**Dataset entries:**
== Segment start ==

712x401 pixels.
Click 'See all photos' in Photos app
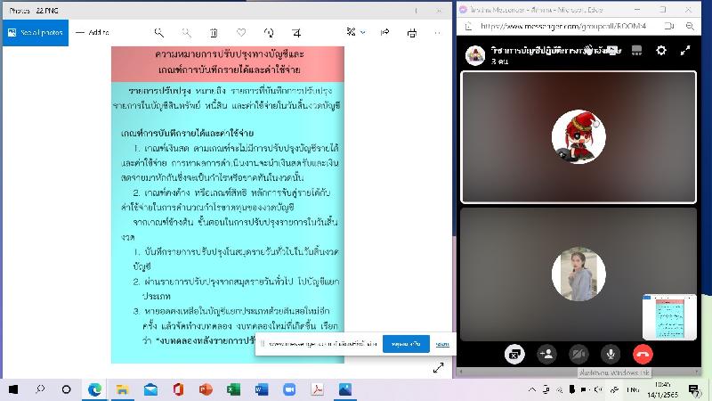(36, 32)
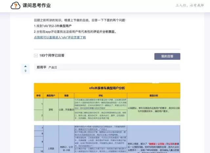Click the 产品汪 tag next to username
The height and width of the screenshot is (153, 210).
point(53,68)
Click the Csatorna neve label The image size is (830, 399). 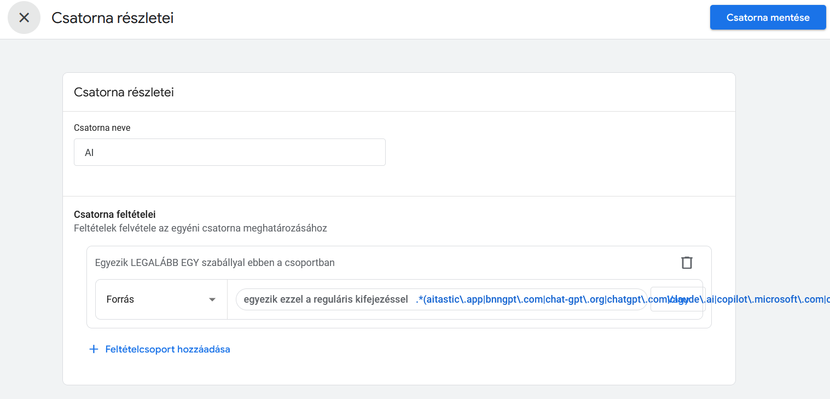point(102,128)
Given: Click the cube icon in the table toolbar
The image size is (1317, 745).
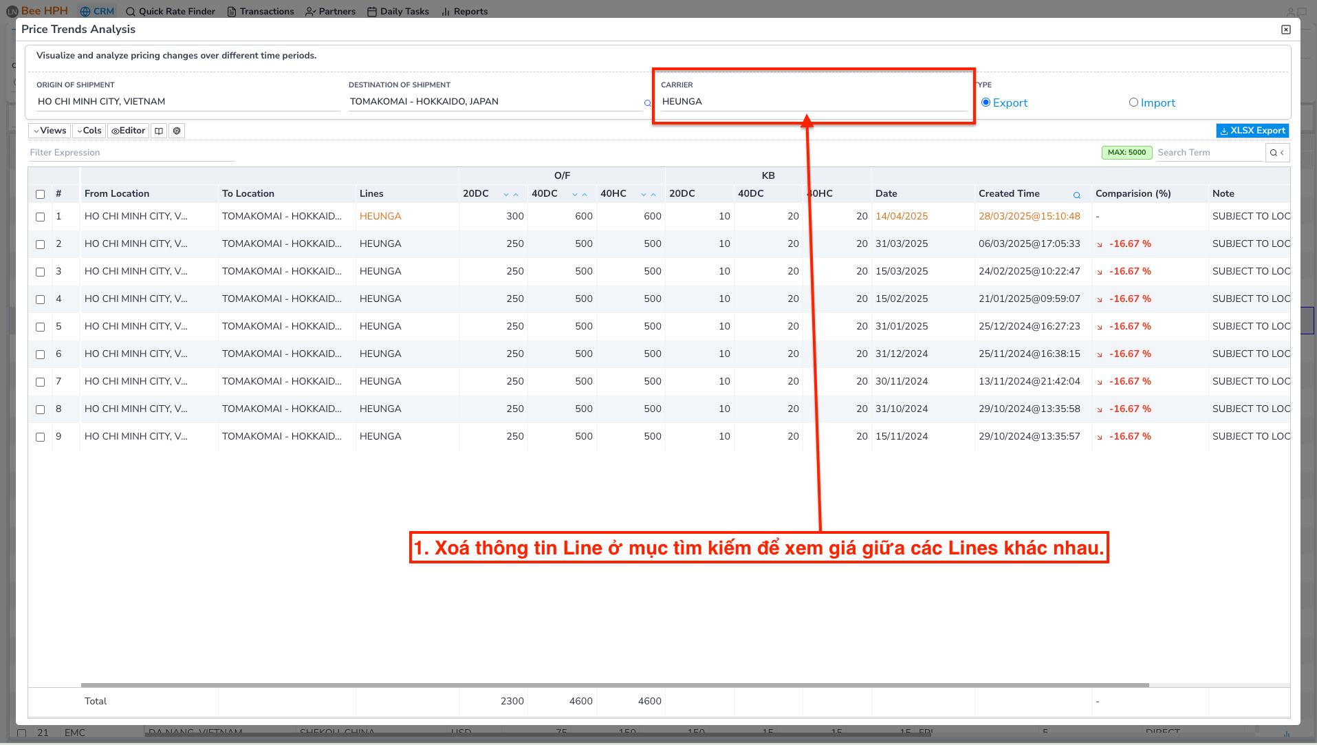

== Segment end ==

**WORK ITEM:** Exactly the lines from the line containing "Given: Click the" to the end of the records need to be copied, both ends included, with pictures left out.

**OUTPUT FOR THIS EXERCISE:**
Given: Click the cube icon in the table toolbar
The image size is (1317, 745).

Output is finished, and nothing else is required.